HALO Ph.D. student Taru Manyanga is lead author on a paper, “Socioeconomic status and dietary patterns in children from around the world: different associations by levels of country human development?,” that was recently published in BMC Public Health. Citation details and a summary of the paper are below.
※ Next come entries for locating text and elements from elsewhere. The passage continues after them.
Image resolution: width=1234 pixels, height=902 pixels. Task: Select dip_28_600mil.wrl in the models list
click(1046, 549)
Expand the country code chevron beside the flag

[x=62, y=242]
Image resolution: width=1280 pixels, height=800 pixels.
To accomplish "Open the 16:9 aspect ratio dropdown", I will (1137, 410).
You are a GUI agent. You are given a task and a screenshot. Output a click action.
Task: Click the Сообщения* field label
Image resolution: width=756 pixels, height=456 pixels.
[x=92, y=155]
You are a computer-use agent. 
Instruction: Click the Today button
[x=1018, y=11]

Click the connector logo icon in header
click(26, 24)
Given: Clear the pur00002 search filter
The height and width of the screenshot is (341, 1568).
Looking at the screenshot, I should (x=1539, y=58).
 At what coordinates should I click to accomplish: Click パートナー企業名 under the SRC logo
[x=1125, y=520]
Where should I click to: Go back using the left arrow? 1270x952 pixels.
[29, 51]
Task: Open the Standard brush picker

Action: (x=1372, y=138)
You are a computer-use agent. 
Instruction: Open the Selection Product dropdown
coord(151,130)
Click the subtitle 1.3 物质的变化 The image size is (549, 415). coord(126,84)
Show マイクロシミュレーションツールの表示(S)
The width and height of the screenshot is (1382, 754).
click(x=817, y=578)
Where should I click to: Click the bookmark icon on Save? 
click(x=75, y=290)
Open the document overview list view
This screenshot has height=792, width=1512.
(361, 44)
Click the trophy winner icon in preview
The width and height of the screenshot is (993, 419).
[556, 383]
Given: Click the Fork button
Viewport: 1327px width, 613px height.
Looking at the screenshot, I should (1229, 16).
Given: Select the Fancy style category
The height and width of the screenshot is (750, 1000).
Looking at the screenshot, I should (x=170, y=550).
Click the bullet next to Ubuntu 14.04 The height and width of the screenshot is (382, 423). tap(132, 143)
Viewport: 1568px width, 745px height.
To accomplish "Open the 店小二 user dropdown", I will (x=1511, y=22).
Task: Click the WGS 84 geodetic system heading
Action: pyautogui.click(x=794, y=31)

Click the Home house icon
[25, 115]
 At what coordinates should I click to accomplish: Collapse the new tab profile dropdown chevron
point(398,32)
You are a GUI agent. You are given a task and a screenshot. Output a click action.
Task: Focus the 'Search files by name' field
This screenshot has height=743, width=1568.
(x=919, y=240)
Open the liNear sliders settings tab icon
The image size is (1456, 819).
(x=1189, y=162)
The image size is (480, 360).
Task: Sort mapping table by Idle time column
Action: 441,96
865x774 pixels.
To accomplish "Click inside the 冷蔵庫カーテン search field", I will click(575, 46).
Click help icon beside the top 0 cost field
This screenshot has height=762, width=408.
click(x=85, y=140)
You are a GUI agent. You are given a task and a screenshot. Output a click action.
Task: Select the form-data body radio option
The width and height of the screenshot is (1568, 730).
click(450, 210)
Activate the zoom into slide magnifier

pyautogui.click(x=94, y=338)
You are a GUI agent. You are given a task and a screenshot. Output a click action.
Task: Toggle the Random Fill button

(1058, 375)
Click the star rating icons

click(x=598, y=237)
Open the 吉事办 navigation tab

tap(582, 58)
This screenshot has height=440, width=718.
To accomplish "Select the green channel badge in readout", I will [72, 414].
Manyanga T, Tremblay MS, Chaput JP, Katzmarzyk PT, Fogelholm M, Hu G, Kuriyan R, Kurpad A, Lambert EV, Maher C, Maia J, Matsudo V, Olds T, Onywera V, Sarmiento OL, Standage M, Tudor-Locke C, Zhao P, Mikkila V, Broyles ST; ISCOLE Research Group. Socioeconomic status and dietary patterns in children from around the world: different associations by levels of country human development? BMC Public Health. 2017 May 16;17(1):457


BACKGROUND: Although ‘unhealthy’ diet is a well-known risk factor for non-communicable diseases, its relationship with socio-economic status (SES) has not been fully investigated. Moreover, the available research has largely been conducted in countries at high levels of human development. This is the first study to examine relationships among dietary patterns and SES of children from countries spanning a wide range of human development. METHODS: This was a multinational cross-sectional study among 9-11 year-old children (n = 6808) from urban/peri-urban sites across 12 countries. Self-reported food frequency questionnaires were used to determine the children’s dietary patterns. Principal Components Analysis was employed to create two component scores representing ‘unhealthy’ and ‘healthy’ dietary patterns. Multilevel models accounting for clustering at the school and site level were used to examine the relationships among dietary patterns and SES. RESULTS: The mean age of participants in this study (53.7% girls) was 10.4 years. Largest proportions of total variance in dietary patterns occurred at the individual, site, and school levels (individual, school, site: 62.8%; 10.8%; 26.4% for unhealthy diet pattern (UDP) and 88.9%; 3.7%; 7.4%) for healthy diet pattern (HDP) respectively. There were significant negative ‘unhealthy’ diet-SES gradients in 7 countries and positive ‘healthy’ diet-SES gradients in 5. Within country diet-SES gradients did not significantly differ by HDI. Compared to participants in the highest SES groups, unhealthy diet pattern scores were significantly higher among those in the lowest within-country SES groups in 8 countries: odds ratios for Australia (2.69; 95% CI: 1.33-5.42), Canada (4.09; 95% CI: 2.02-8.27), Finland (2.82; 95% CI: 1.27-6.22), USA (4.31; 95% CI: 2.20-8.45), Portugal (2.09; 95% CI: 1.06-4.11), South Africa (2.77; 95% CI: 1.22-6.28), India (1.88; 95% CI: 1.12-3.15)  and Kenya (3.35; 95% CI: 1.91-5.87). CONCLUSIONS: This study provides evidence of diet-SES gradients across all levels of human development and that lower within-country SES is strongly related to unhealthy dietary patterns. Consistency in within-country diet-SES gradients suggest that interventions and public health strategies aimed at improving dietary patterns among children may be similarly employed globally. However, future studies should seek to replicate these findings in more representative samples extended to more rural representation.